でも、あたたかいでしょ? そうやって笑うものだから、痛みなんてすぐに忘れてしまうのだった。気が付いた時私は天井を向いていた。硬くて冷たい床の上に寝ていることと、片手が暖かいのは反比例して、隣を見ると手を繋いだまま一平も一緒になって寝ていた。おそらく私のほうが先に寝てしまったのだろう。ご丁寧にストーブは消してある。一平は、そういうところがまめだ。当たり前のことだけど、それをちゃんとやってくれる。ついつい鍵をかけ忘れたりする私なんかとは大違いだ。だけどきっとそうやって褒めてあげると、僕は優秀なんだからってさも当たり前のように言い返すに決まってる。だから絶対言ってやんないんだけど。私が上半身を起こしても、まだ手はきつく握られたままだった。
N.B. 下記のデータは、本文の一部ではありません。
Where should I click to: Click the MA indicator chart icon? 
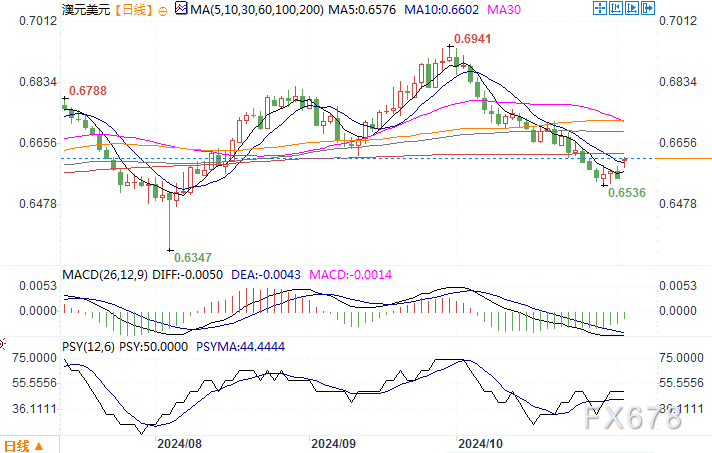tap(180, 10)
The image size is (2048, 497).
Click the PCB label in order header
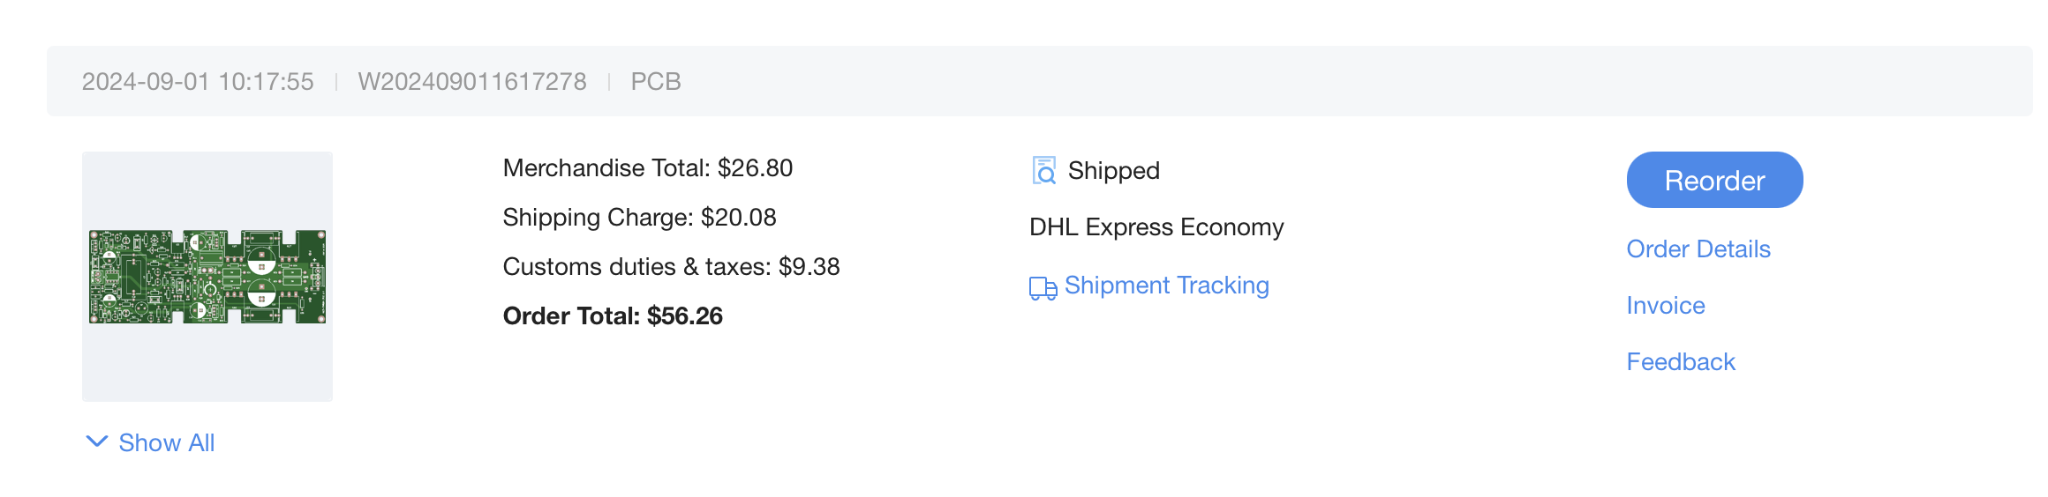pyautogui.click(x=656, y=82)
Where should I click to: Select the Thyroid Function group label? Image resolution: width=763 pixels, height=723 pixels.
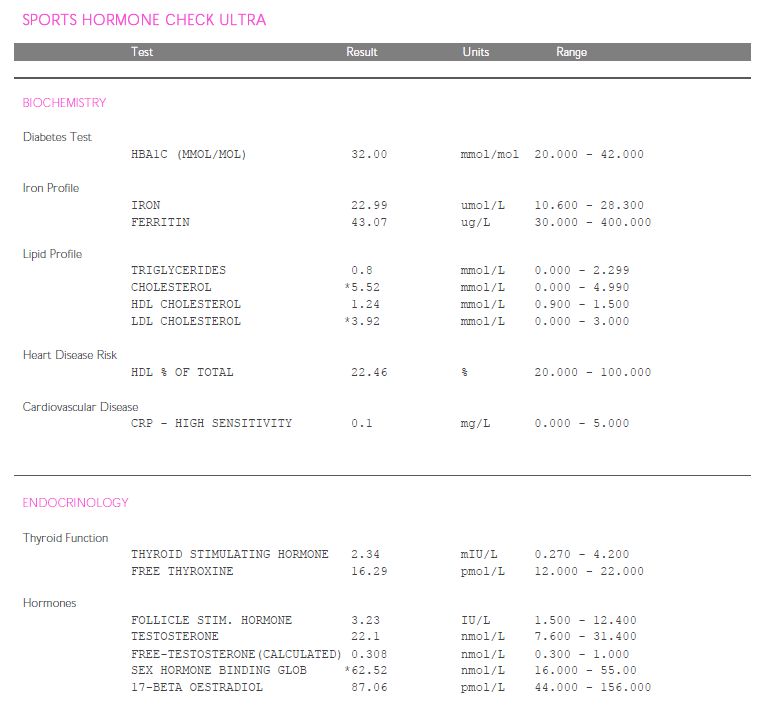point(66,538)
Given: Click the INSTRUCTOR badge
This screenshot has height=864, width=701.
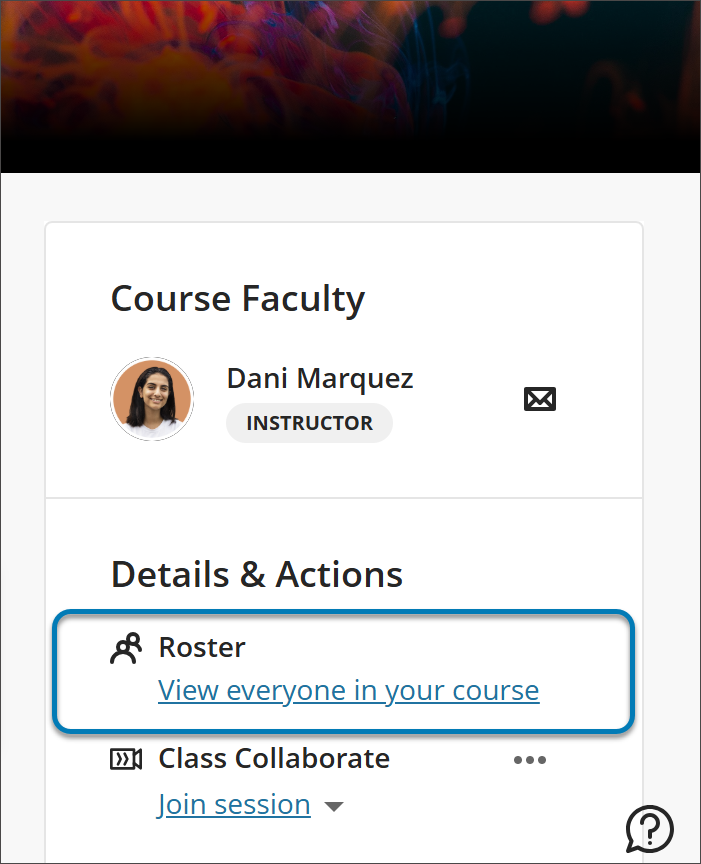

本当にこいつ、私のこと大好きだなあ。横目ですーすー寝息を立てている彼に脳内で笑ってあげる。いくら勘のいい君でも寝ている時にこんなことを思われてるなんてわかるまい。ほんのわずかな時間だけの優越感を味わった。でもいつかは言ってやりたい。一平、私のこと大好きだなあって。



「今日の夕飯は?」
「そうだなあ、生姜焼きがいい。せっかく豚肉買ってきたんだし」
「わかった」

優越感に浸ってから五分もしないうちに一平の目が覚めた。頭が起きていないのもお構いなしに夕飯のメニューを問いただせばこれだ。「僕、名前の作る生姜焼き、好きだし」彼がどんなに小さな声で言っていたとしても私はこの一言を聞き逃さなかった。ほんと私のこと好きすぎるわ一平くん。なんて調子に乗って思っちゃうけど、そんな一平の要望にあっさり答えちゃう私も相当彼のことが好きである。

「今気持ち悪いこと考えてなかった?」
「一平って本当に勘が鋭いよね。なんで?」
「知らない。それより何考えてたの?」

「一平、私のこと、大好きだなあ、って。思ってた」


どうだ。言ってやったよ。ちらりと一平のほうを見るとその距離わずか数センチ。いつの間にか私の目の前まで顔を近付けていた一平は、そのまま距離を縮めて、噛み付くようにキスをした。咄嗟のことで頭が追いついていないせいか、一平が離れていってもしばらく一平を見つめたままだった。目が合うと、ほんの少しだけ顔を赤らめて、ぎゅうっと私を自分の腕の中に閉じ込めてしまった。

「や、やっぱり気持ち悪いこと考えてた」
「照れてるね?」
「当たり前でしょ!何こっ恥ずかしいこと平然と言ってくれてるの、わけわかんない。声に出す意味とかないし名前が思わなくてもいい。それよりもさっさと生姜焼き作ってよ」
「でも当たってるでしょ?」
「当たり前だって!好きじゃなかったらとっくに別れてるよ!馬鹿か!」

あっはっは、私は一平の腕から抜けて笑いながらキッチンへと向かう。とてもいい気分だ。きっと今までで一番いい生姜焼きが作れるに違いない。笑っているのは照れ隠し。何事もなかったかのようにキッチンに向かうのも照れ隠しの一つだ。だって、あんなにストレートに気持ちをぶつけられたことって。告白された時と、それから。考えてみるも、片手で数えれるほどじゃないか。ちらりと、床に座ったままの一平を見て先ほどのキスを思い出す。あんなの初めてだ。そこから色んなものを求められるような、そんな。じゅわりと焼け上がる、しょうゆと生姜の混ざった匂いでもこの胸のきゅうっとなる気持ちは紛らわすことが出来ぬままである。